**Textauszug**
==============================

Ich war von September 1946 bis Dezember 1947 im Alter von elf bzw. zwölf Jahren Internatsschüler im Jesuitenkolleg St. Blasien.  Es gab damals auch nicht die geringsten Hinweise auf pädophile Übergriffe, speziell in meiner Altersgruppe. Die für die Erziehung in den einzelnen Abteilungen zuständigen Präfekten waren junge Kriegsheimkehrer, die voller Hingabe ihre pädagogische Aufgabe erfüllten. Wir waren allesamt ziemlich unterernährt. Diese  jungen Patres waren insofern überfordert, als sie jeweils bis zu 120 Jungen in ihrer Abteilung zu “betreuen” hatten. Ich schlief in einem Schlafsaal mit 60 Mitschülern, das Wecken erfolgte um 6 Uhr mit Trillerpfeife.


Professor Christian Sigrist – einst
Schüler im Jesuiteninternat St. Blasien
Foto: Klaus Jünschke

Damit der Betrieb überhaupt funktionieren konnte, erfolgten die Märsche zur Frühmesse und in den Speisesaal in Dreierreihen. Diese militärische Ordnung war uns noch vom Jungvolk her vertraut, in mir wie auch bei anderen regte sich aber ein Widerstreben gegen diese Militarisierung des Alltags, die durch die jesuitische Überhöhung des Gehorsamsprinzips verschärft wurde. Zu den täglichen Frühmessen und sonntäglichen Hochmessen kamen vor allem im Marienmonat Mai endlos scheinende Rosenkranz-Riten hinzu. In den Alltag eingebaut waren Silentia, die in bestimmten Wochen durch Exerzitien verlängert wurden. Auch blanker Aberglaube spielte eine Rolle: Als ein Mitschüler wegen einer Darmverschlingung in Lebensgefahr schwebte, mussten wir das mit Silentium und Gebetsübungen begleiten.

==============================

**Aufgaben**
1. Drucke aus dem Text über das Jesuitenkolleg St. Blasien den Abschnitt, der bei den Worten „Damit der Betrieb“ beginnt und nach den Worten „und Gebetsübungen begleiten.“ endet, wortgetreu ab.
2. Gib die Zeilen der Auflistung von der Zeile mit „Task: Select the ลานกางเต็นท์“ bis zum Ende der Auflistung erneut aus. Ersetze darin „badge“ durch „emblem“ und lass alles andere unverändert.

==============================

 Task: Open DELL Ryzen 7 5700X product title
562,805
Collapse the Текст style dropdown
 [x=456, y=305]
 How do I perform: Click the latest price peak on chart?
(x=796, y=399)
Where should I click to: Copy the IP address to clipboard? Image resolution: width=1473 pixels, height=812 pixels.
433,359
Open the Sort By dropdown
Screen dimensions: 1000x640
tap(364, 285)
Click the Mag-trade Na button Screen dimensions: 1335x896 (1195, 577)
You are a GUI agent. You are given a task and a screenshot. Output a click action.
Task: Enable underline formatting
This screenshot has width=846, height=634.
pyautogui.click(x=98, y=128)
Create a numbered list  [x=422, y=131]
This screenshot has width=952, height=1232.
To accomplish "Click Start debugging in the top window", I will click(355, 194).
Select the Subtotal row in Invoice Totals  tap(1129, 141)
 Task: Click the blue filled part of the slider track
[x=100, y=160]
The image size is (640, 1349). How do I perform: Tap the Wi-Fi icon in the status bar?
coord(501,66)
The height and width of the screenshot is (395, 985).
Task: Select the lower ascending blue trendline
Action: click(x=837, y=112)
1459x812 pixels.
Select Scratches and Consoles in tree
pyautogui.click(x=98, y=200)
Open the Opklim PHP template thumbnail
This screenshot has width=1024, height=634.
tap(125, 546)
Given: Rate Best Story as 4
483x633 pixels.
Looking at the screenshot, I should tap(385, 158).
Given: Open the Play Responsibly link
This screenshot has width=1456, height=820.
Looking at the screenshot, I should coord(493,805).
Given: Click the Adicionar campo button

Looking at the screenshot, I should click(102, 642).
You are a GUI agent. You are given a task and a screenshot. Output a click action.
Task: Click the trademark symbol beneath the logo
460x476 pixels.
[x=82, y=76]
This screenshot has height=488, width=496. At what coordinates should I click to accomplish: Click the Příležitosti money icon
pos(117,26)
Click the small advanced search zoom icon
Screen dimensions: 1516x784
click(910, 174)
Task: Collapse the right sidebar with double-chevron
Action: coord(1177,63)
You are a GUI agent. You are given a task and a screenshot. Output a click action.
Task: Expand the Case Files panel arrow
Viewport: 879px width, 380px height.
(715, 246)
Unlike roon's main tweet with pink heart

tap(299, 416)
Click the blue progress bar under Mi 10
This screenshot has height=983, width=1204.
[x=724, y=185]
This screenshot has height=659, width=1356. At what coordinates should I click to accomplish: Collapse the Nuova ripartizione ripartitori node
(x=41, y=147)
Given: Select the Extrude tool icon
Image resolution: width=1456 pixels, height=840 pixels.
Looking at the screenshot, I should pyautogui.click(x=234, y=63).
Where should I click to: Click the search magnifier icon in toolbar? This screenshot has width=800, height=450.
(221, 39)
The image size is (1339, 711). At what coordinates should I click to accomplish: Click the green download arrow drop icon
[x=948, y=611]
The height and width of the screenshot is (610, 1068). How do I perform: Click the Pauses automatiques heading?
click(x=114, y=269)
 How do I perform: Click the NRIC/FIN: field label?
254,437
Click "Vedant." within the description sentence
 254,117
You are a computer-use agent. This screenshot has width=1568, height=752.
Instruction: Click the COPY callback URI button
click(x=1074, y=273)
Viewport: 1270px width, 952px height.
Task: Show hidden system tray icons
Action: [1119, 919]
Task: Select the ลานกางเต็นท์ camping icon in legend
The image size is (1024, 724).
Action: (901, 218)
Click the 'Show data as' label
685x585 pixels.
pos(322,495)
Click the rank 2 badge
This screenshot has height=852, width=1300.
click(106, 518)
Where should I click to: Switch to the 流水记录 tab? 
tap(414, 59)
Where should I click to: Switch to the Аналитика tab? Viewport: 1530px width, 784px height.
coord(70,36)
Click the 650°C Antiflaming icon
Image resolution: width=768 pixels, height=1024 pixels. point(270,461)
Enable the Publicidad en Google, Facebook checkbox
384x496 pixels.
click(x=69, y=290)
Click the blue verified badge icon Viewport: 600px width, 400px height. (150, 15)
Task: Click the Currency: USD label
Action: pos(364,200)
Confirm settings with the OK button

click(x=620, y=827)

==============================

**Schriftliche Antworten**
1.
Damit der Betrieb überhaupt funktionieren konnte, erfolgten die Märsche zur Frühmesse und in den Speisesaal in Dreierreihen. Diese militärische Ordnung war uns noch vom Jungvolk her vertraut, in mir wie auch bei anderen regte sich aber ein Widerstreben gegen diese Militarisierung des Alltags, die durch die jesuitische Überhöhung des Gehorsamsprinzips verschärft wurde. Zu den täglichen Frühmessen und sonntäglichen Hochmessen kamen vor allem im Marienmonat Mai endlos scheinende Rosenkranz-Riten hinzu. In den Alltag eingebaut waren Silentia, die in bestimmten Wochen durch Exerzitien verlängert wurden. Auch blanker Aberglaube spielte eine Rolle: Als ein Mitschüler wegen einer Darmverschlingung in Lebensgefahr schwebte, mussten wir das mit Silentium und Gebetsübungen begleiten.

2.
Task: Select the ลานกางเต็นท์ camping icon in legend
The image size is (1024, 724).
Action: (901, 218)
Click the 'Show data as' label
685x585 pixels.
pos(322,495)
Click the rank 2 emblem
This screenshot has height=852, width=1300.
click(106, 518)
Where should I click to: Switch to the 流水记录 tab? 
tap(414, 59)
Where should I click to: Switch to the Аналитика tab? Viewport: 1530px width, 784px height.
coord(70,36)
Click the 650°C Antiflaming icon
Image resolution: width=768 pixels, height=1024 pixels. point(270,461)
Enable the Publicidad en Google, Facebook checkbox
384x496 pixels.
click(x=69, y=290)
Click the blue verified emblem icon Viewport: 600px width, 400px height. (150, 15)
Task: Click the Currency: USD label
Action: pos(364,200)
Confirm settings with the OK button

click(x=620, y=827)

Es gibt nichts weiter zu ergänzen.